- Exercise instructions
A precise copy of the data is required, with every picture left out.

Segment Start: Exercise input

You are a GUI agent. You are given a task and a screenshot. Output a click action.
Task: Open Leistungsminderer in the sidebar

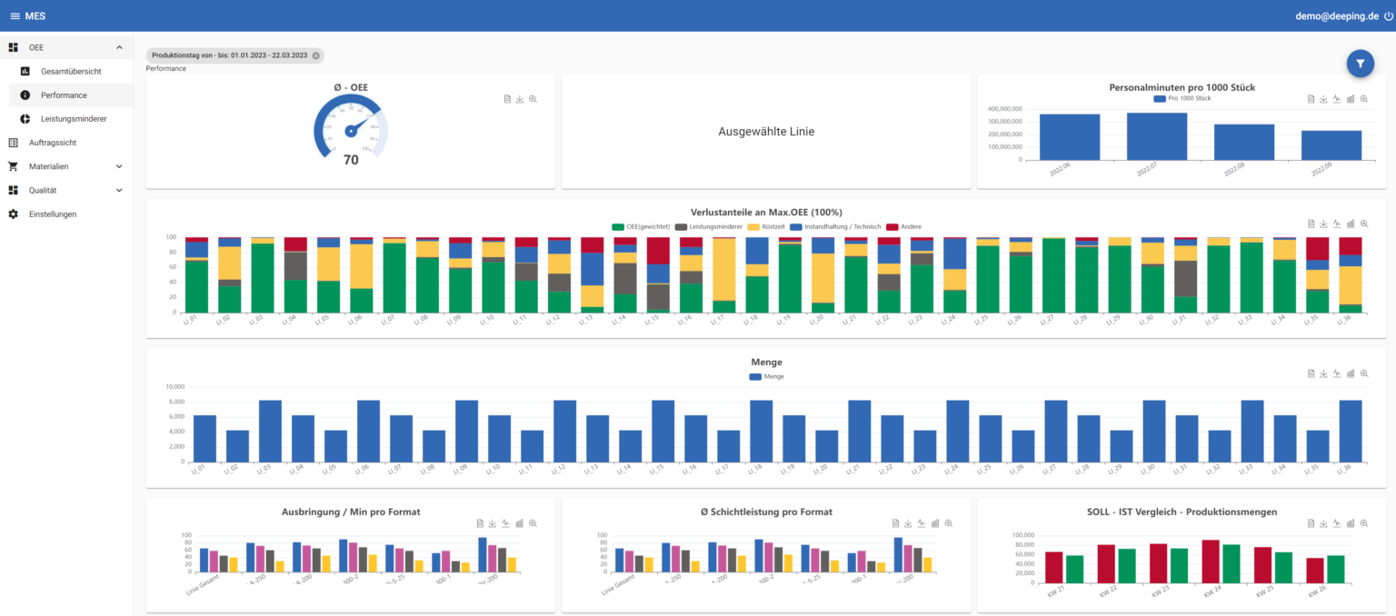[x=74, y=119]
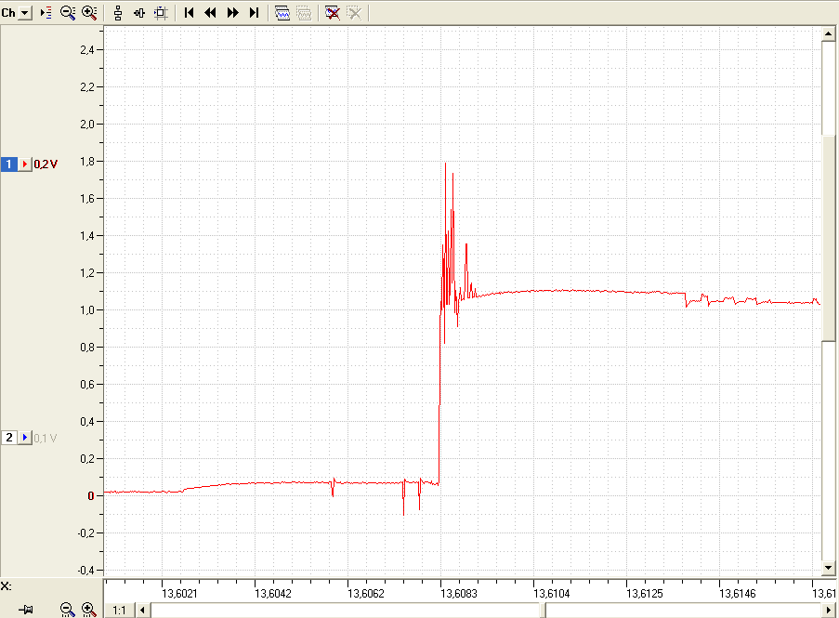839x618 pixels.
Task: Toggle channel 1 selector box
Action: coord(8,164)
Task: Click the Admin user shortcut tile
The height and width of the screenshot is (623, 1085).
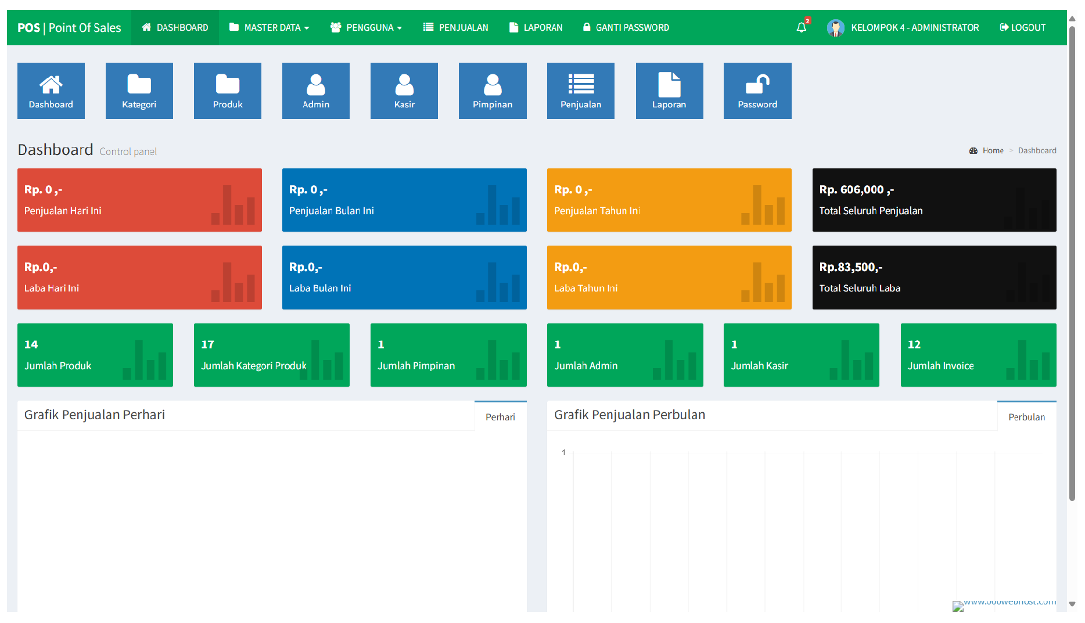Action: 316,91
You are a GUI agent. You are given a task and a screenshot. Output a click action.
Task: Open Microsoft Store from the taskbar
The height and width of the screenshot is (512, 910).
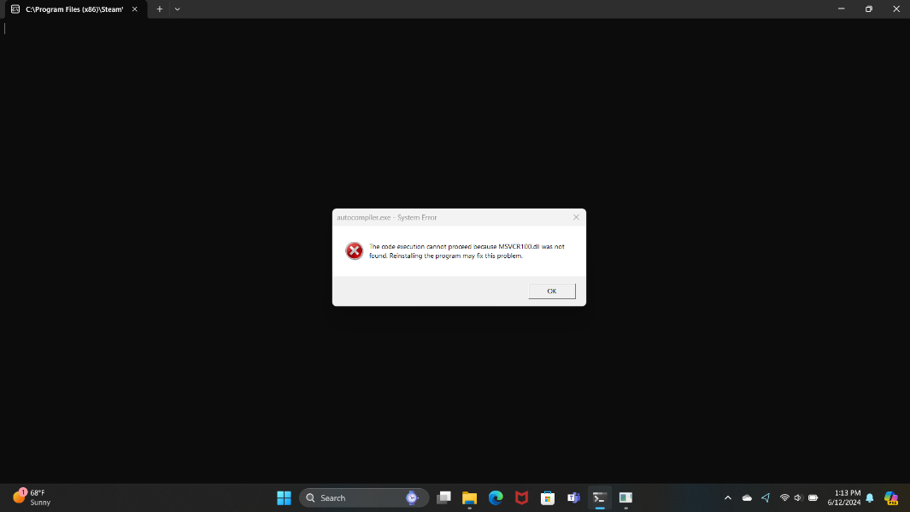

Segment End: Exercise input

- Finished exercise
You are a GUI agent. You are given a task and a screenshot. Output a click action.
Task: Open Leistungsminderer in the sidebar

[x=74, y=119]
839x618 pixels.
Task: Toggle channel 1 selector box
Action: coord(8,164)
Task: Click the Admin user shortcut tile
The height and width of the screenshot is (623, 1085).
Action: 316,91
You are a GUI agent. You are given a task and a screenshot. Output a click action.
Task: Open Microsoft Store from the taskbar
The height and width of the screenshot is (512, 910).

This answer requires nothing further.